Chronically high levels of the stress hormone cortisol make people play it safe financially, a new study suggests. The result has implications for the financial system: When markets reel, people may be less inclined to make the risky investments needed to stop the freefall.
In earlier work, John Coates of the University of Cambridge and a colleague reported that London traders experienced a 68 percent boost in daily cortisol during an eight-day spell of market instability. In the new study, participants took cortisol pills over eight days to get a similar boost . The researchers then asked participants choose between two lotteries, one risky and one safe. Compared with people who had received a placebo, people who got the cortisol were more likely to choose the safer bet, Coates and colleagues report February 18 in the Proceedings of the National Academy of Sciences.

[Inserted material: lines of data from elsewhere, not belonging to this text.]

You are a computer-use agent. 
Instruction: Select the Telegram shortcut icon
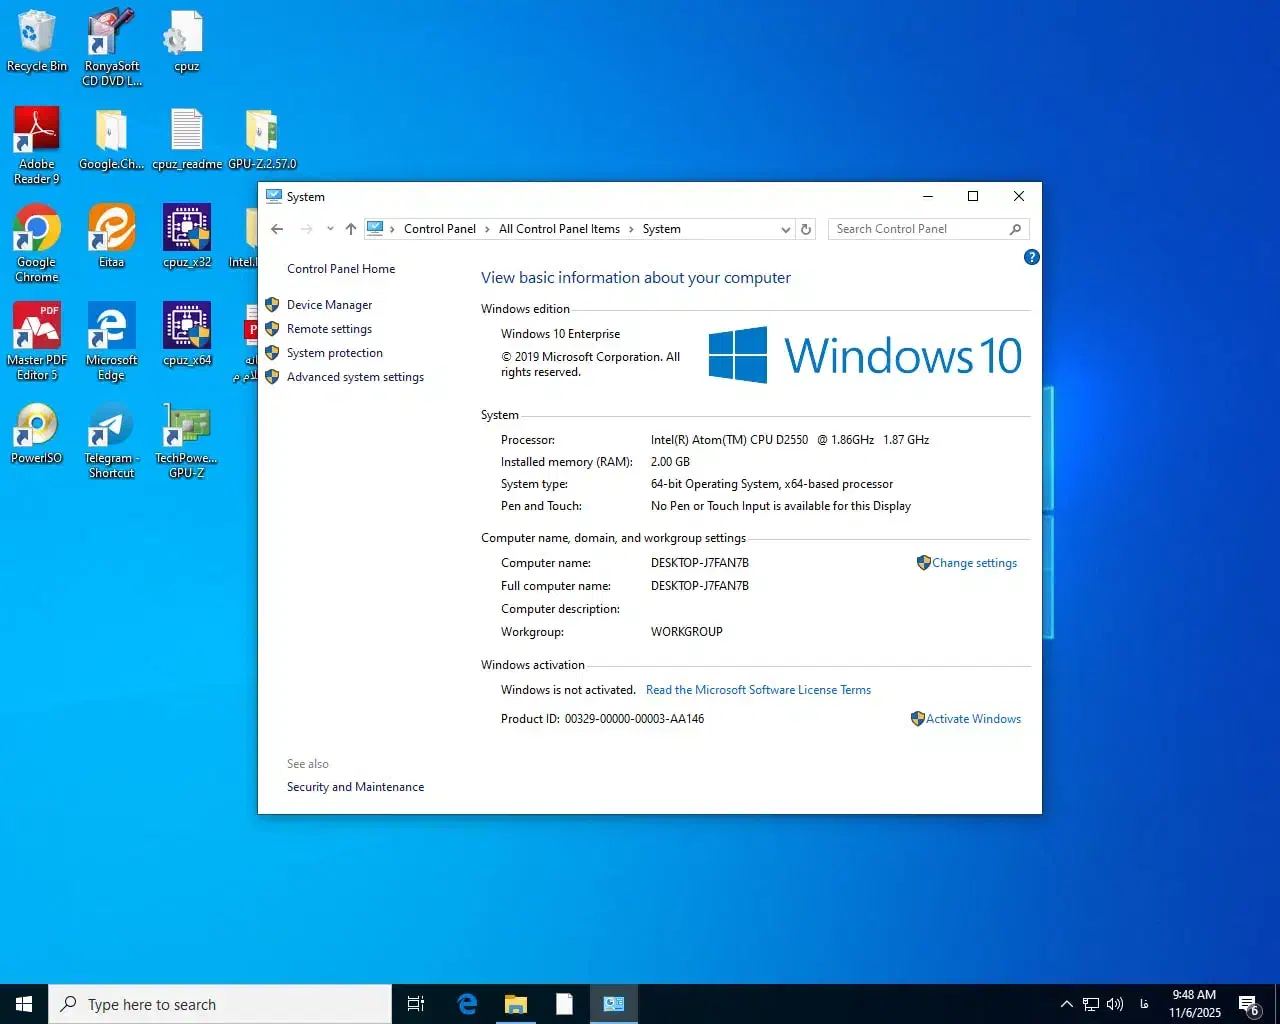(111, 441)
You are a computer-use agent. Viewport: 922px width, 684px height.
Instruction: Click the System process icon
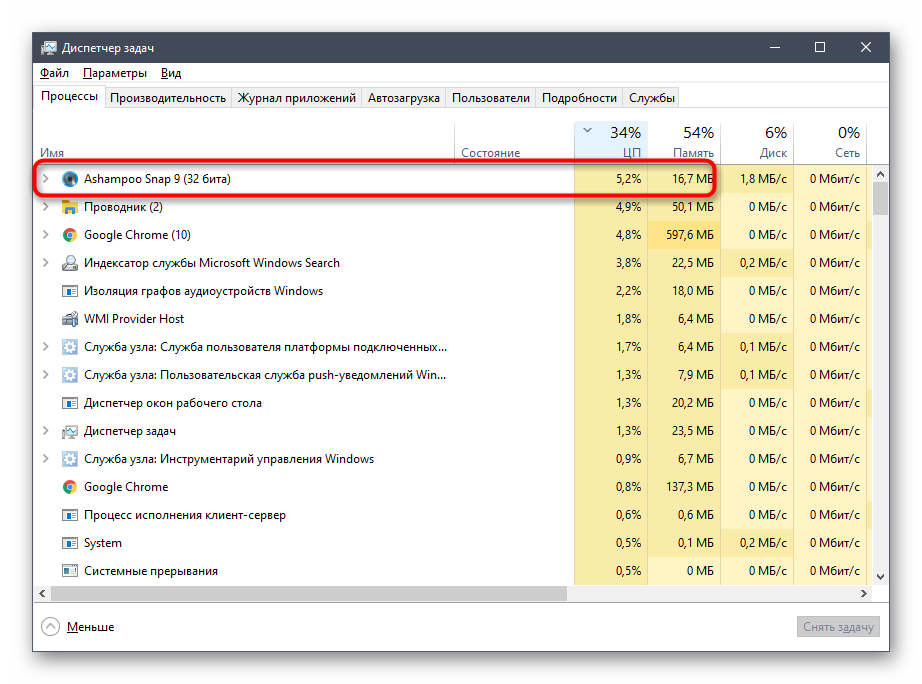[x=69, y=543]
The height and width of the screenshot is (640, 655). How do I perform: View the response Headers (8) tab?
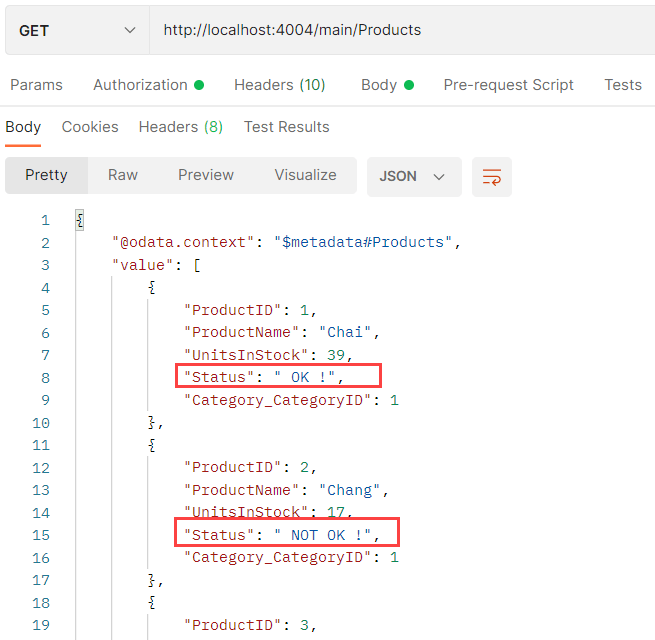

The results suggest that people’s comfort with risk shrinks during periods of calamity. During a stressful financial crisis, people’s inclination to avoid dicey investments may make the market even worse, the authors write. These shifting risk tolerances may be an ignored source of market instability.
N. Kandasamy et al. Cortisol shifts financial risk preferences. Proceedings of the National Academy of Sciences. Published online February 17, 2014. doi: 10.1073/pnas.1317908111.
J.M. Coates and J. Herbert. Endogenous steroids and financial risk taking on a London trading floor. Proceedings of the National Academy of Sciences. Vol. 105, April 22, 2008, p. 6167.
B. Brookshire. When stressed, the brain goes cheap. Science News Online, December 19, 2013.